▸ Task statement: State how many lines in the items below contain the string "pyautogui", treating uppercase and lowercase letters as distinct. Reply with the number alone.

.....

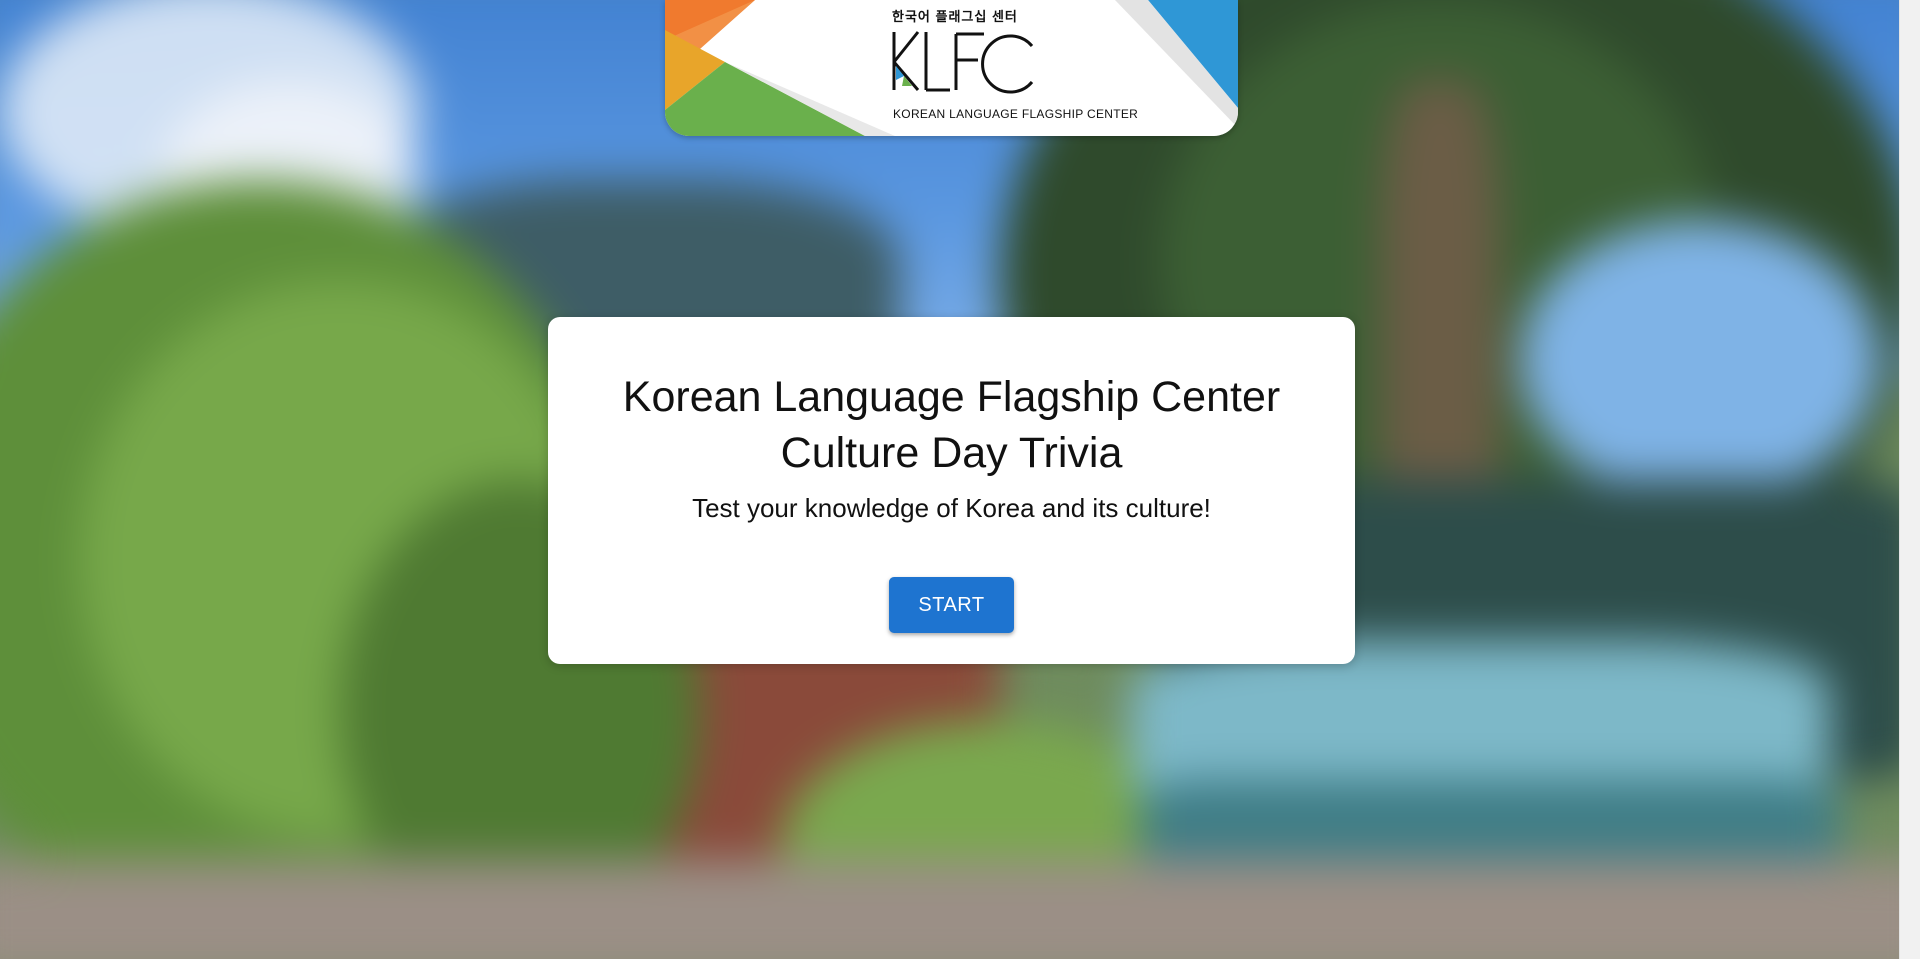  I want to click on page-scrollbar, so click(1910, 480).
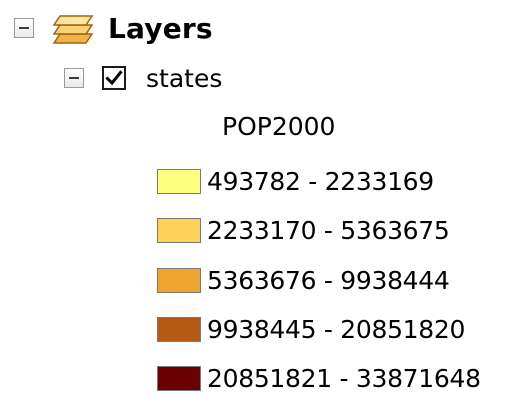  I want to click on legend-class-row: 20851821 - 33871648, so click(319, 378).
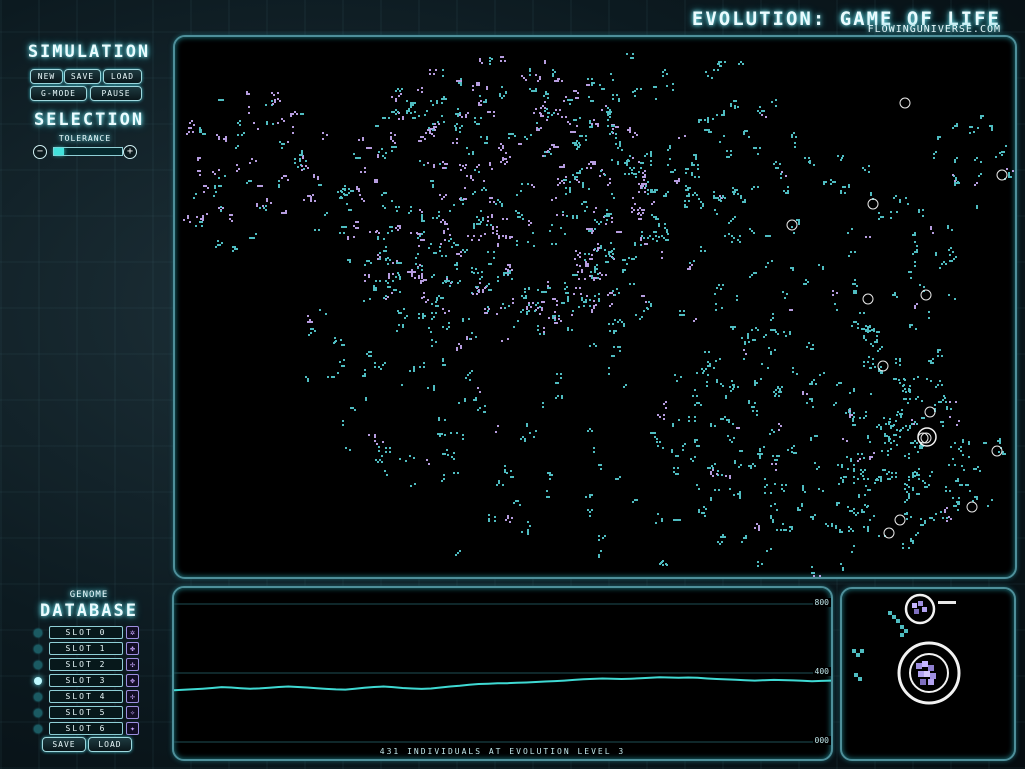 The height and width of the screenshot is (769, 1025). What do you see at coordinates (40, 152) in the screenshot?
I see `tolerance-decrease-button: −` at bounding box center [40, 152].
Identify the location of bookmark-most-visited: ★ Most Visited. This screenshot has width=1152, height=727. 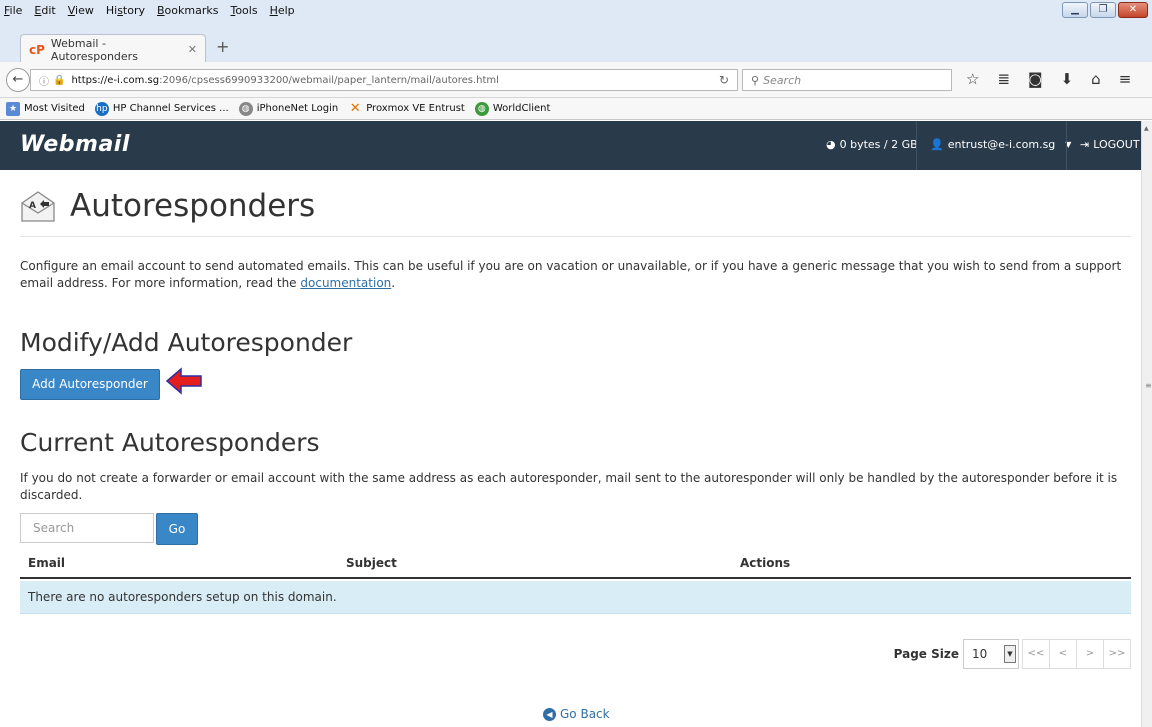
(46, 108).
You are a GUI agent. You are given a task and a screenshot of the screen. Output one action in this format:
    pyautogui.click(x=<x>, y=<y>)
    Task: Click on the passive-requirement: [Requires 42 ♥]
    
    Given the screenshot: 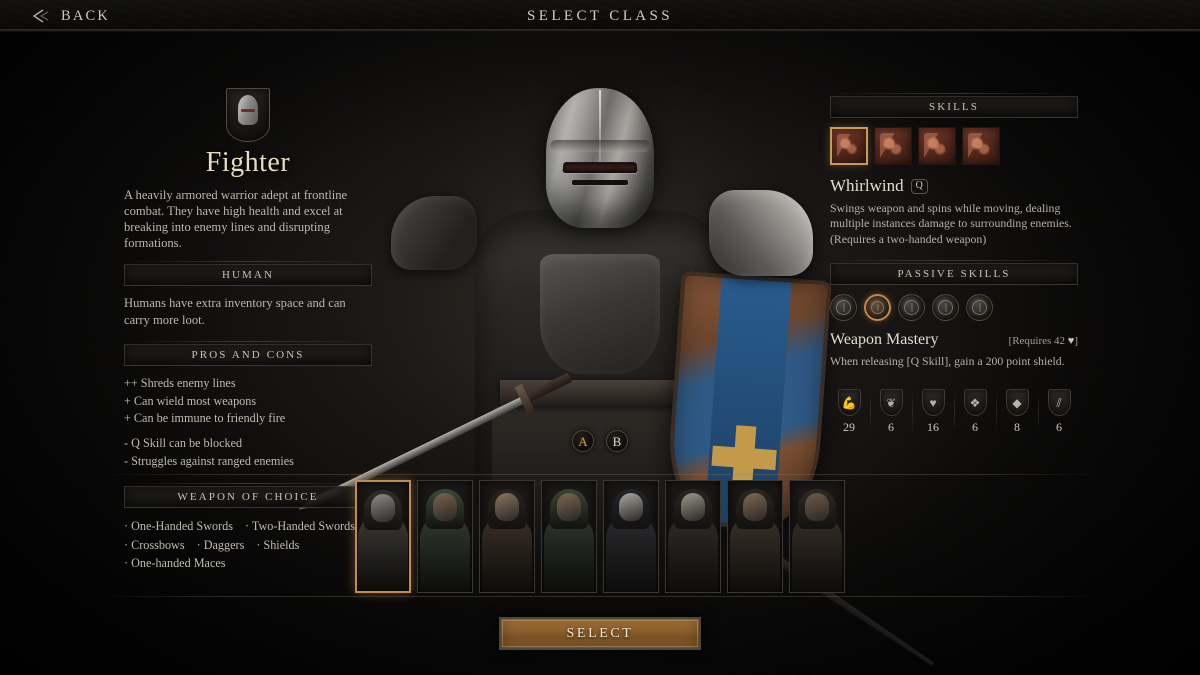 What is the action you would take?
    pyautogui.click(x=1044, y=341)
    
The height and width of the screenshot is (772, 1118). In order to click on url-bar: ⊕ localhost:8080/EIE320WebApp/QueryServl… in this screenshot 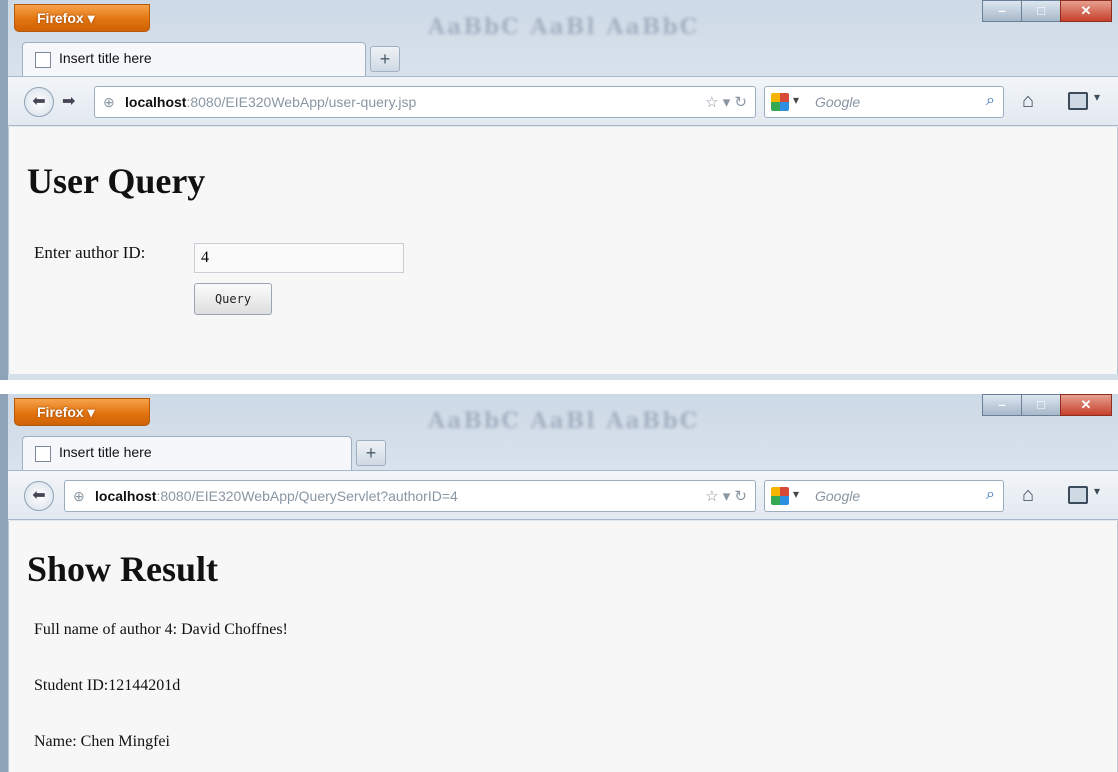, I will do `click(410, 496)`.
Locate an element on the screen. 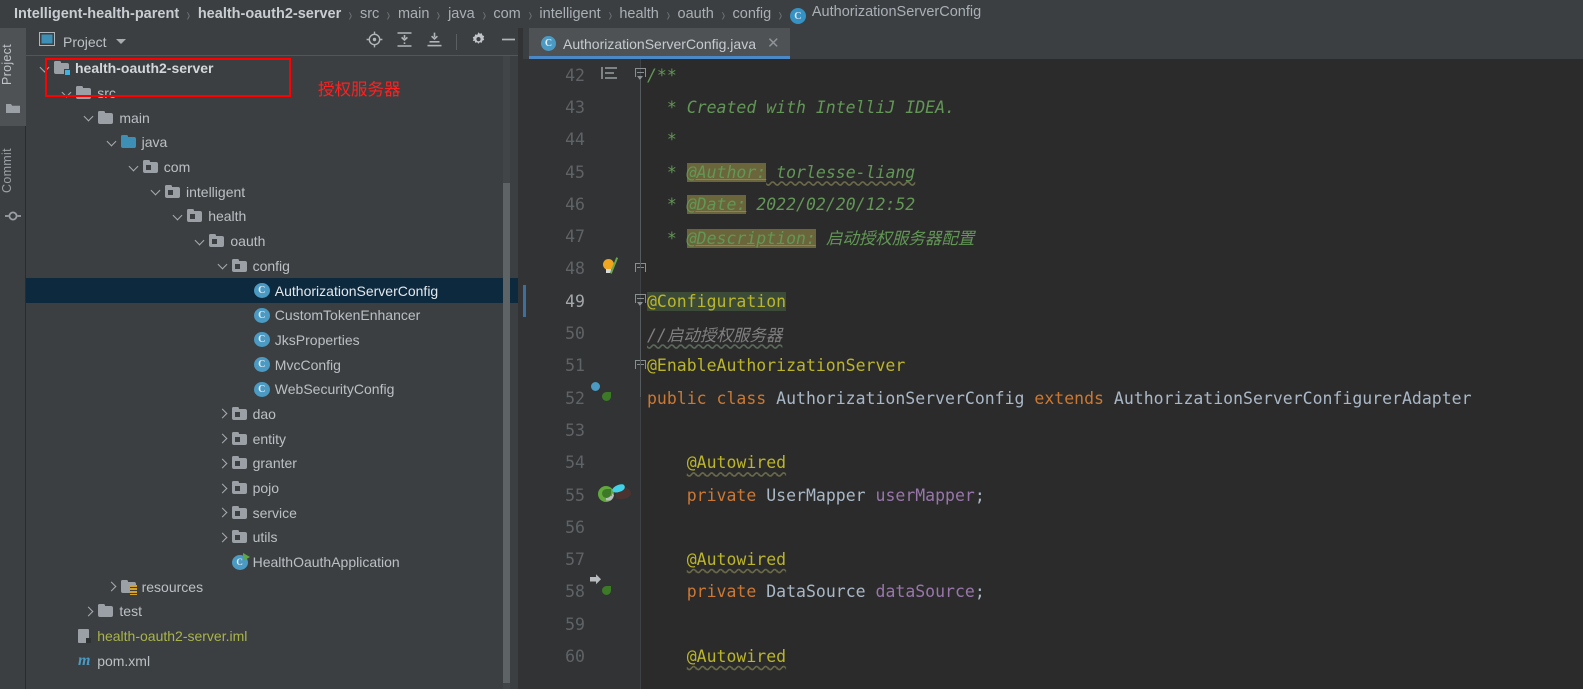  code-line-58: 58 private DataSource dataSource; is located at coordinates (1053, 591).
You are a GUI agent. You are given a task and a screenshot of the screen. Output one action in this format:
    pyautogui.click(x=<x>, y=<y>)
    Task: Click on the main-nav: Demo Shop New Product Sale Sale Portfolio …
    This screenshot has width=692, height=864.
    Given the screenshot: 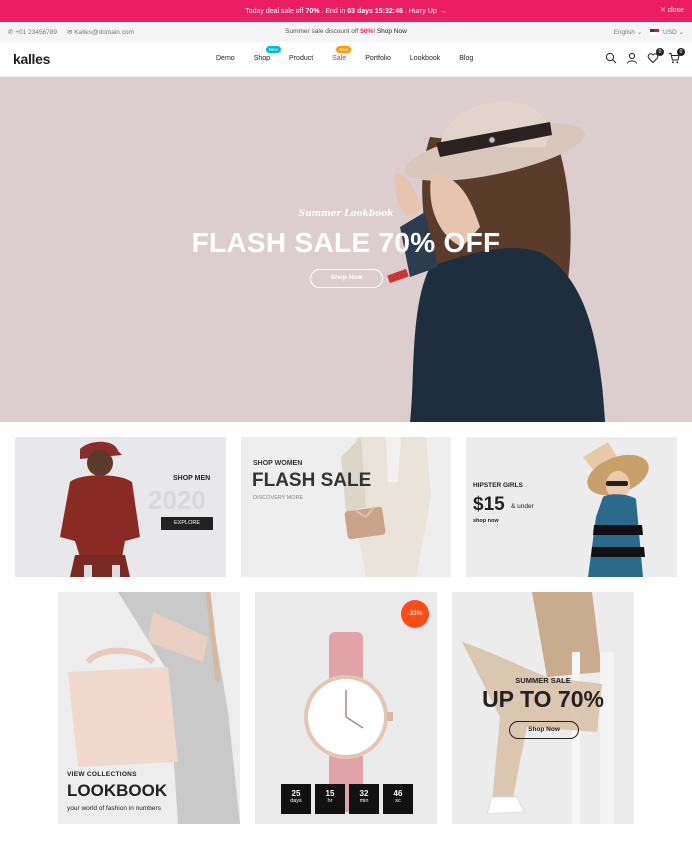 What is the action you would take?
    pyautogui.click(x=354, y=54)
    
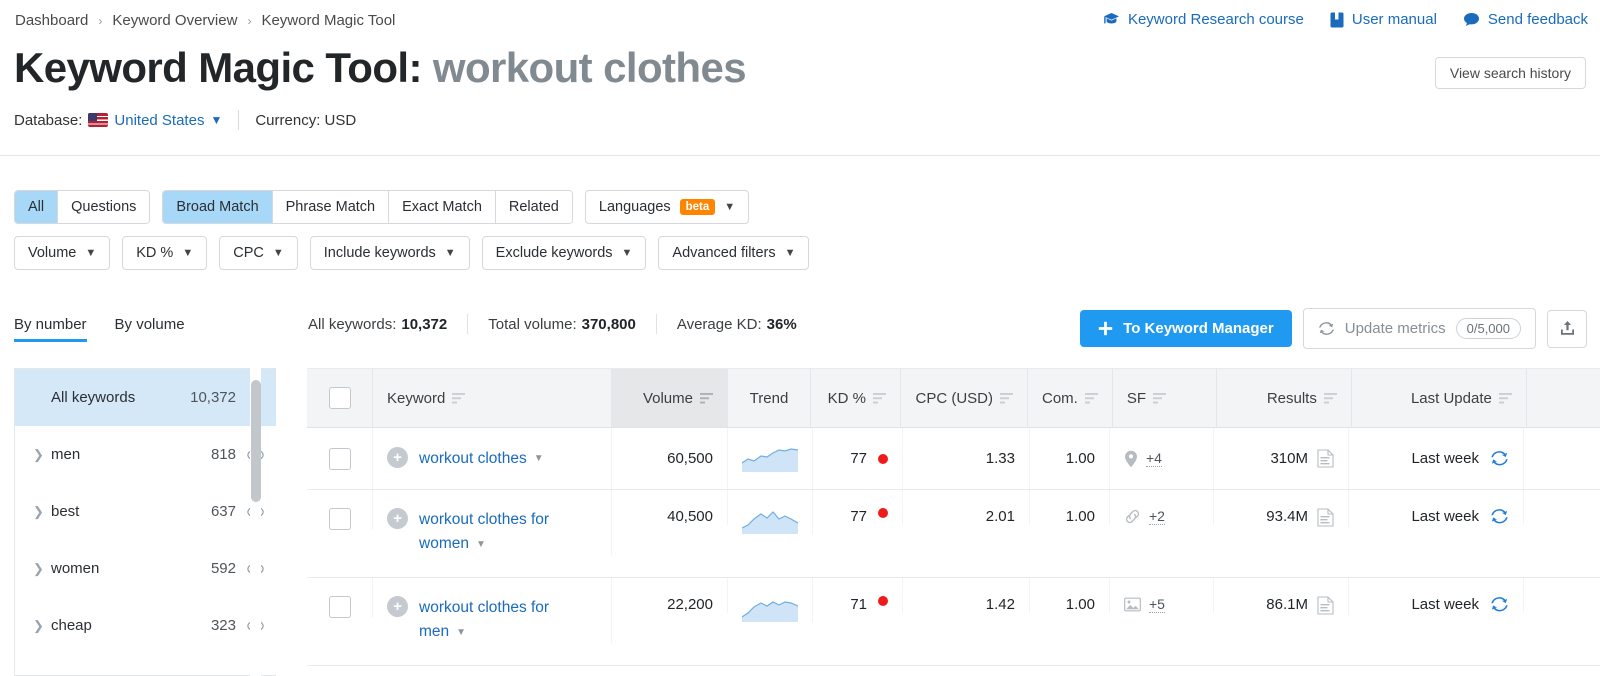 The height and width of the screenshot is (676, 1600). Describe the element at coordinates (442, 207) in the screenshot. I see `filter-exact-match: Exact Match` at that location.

.....

▸ Final answer: 4